1998年以来の気候政策の96%が失敗に終わっていたことが明らかに、1500件中63件のみ成功
1998年以来世界中で行われてきた1500件の気候政策の効果を包括的に調査するレポートが公開されました。これによると、実に96%の気候政策が失敗に終わっており、成功させるには「適切に設計された政策の組み合わせに税制と価格優遇措置が組み込まれていること」が重要であることが明らかになっています。
Climate policies that achieved major emission reductions: Global evidence from two decades | Science
https://www.science.org/doi/10.1126/science.adl6547
96% OF CLIMATE POLICY SINCE 1998 FAILED | Oxford Alumni
https://www.alumni.ox.ac.uk/article/96-of-climate-policy-since-1998-failed
1998年から2022年まで、世界の6大陸41カ国で実施されてきた気候政策の効果を検証する初の包括的な調査が実施されました。調査結果は科学誌のScienceに掲載されており、気候政策の影響が詳細に分析されています。分析された気候政策は1500件で、このうちの63件(約4%)のみが「19%以上の温室効果ガスの排出量削減」に成功したと評価されました。なお、成功事例の主な特徴は「適切に設計された政策の組み合わせに税制と価格優遇措置が組み込まれていること」です。
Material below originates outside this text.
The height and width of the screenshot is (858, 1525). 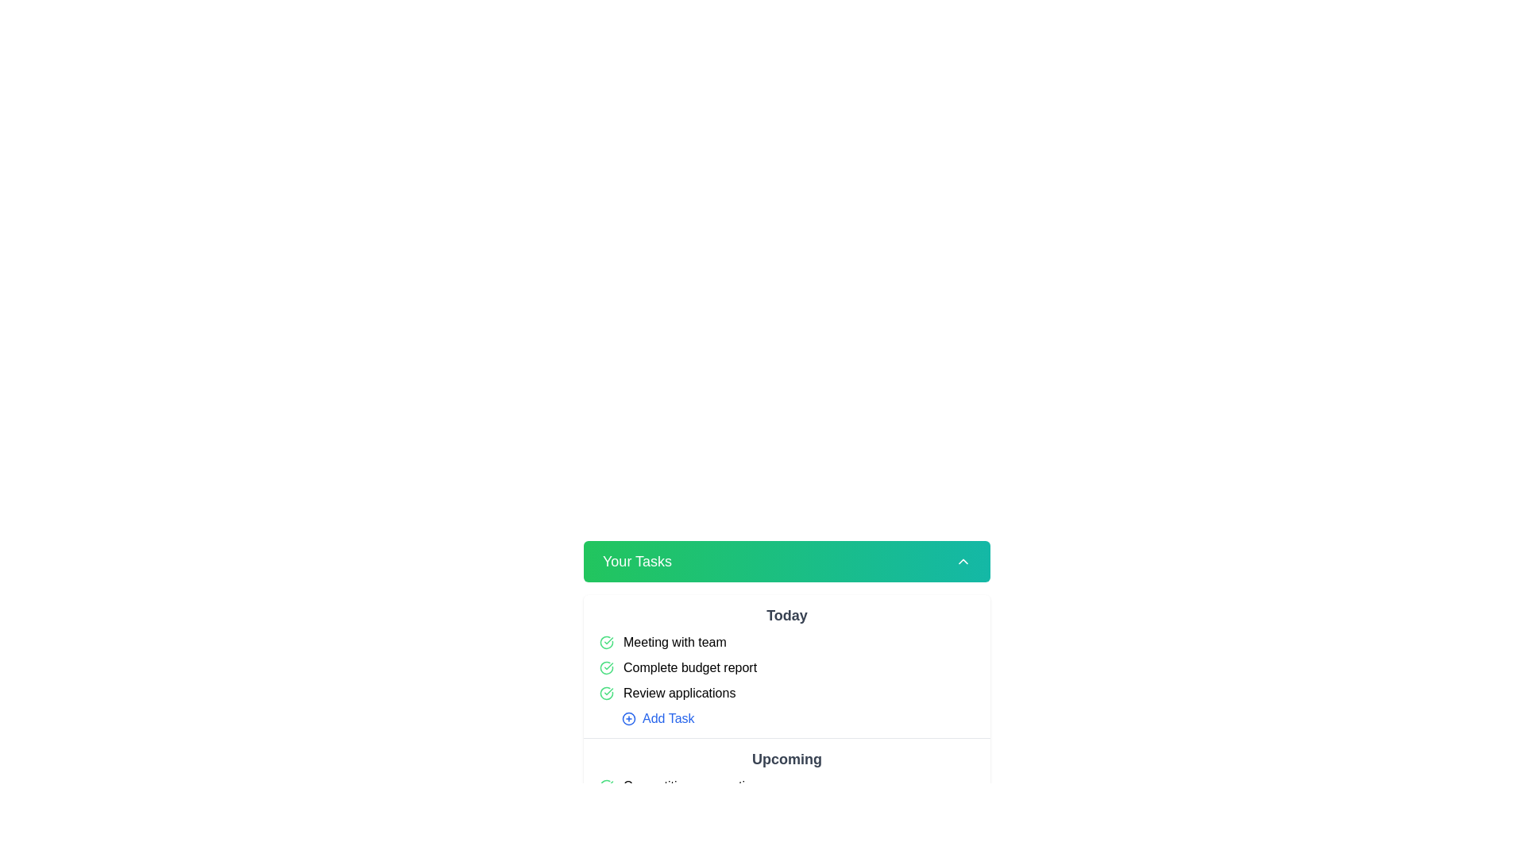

調査はポツダム気候影響研究所(PIK)、グローバルコモンズと気候変動に関するメルカトル研究所(MCC)、オックスフォード大学、ビクトリア大学、オルガニゼイション大学の専門家が主導しました。
調査レポートの筆頭著者であるニコラス・コッホ氏は、「私たちは、これまでほとんど研究されてこなかった政策措置を体系的に評価し、補完的な政策手段の適切な組み合わせに関する新たな知見を提供しました。これにより、建築、電力、産業、輸送の各部門、先進国としばしば無視される開発途上国の両方におけるベストプラクティスを導き出しました」「私たちの調査結果は、政策の数が増えても必ずしも良い結果につながるわけではないことを示しています。むしろ、適切な措置の組み合わせが重要です。例えば、補助金や規制だけでは不十分です。炭素税やエネルギー税などの価格ベースの手段と組み合わせることでのみ、大幅な排出削減を実現できます」と説明しています。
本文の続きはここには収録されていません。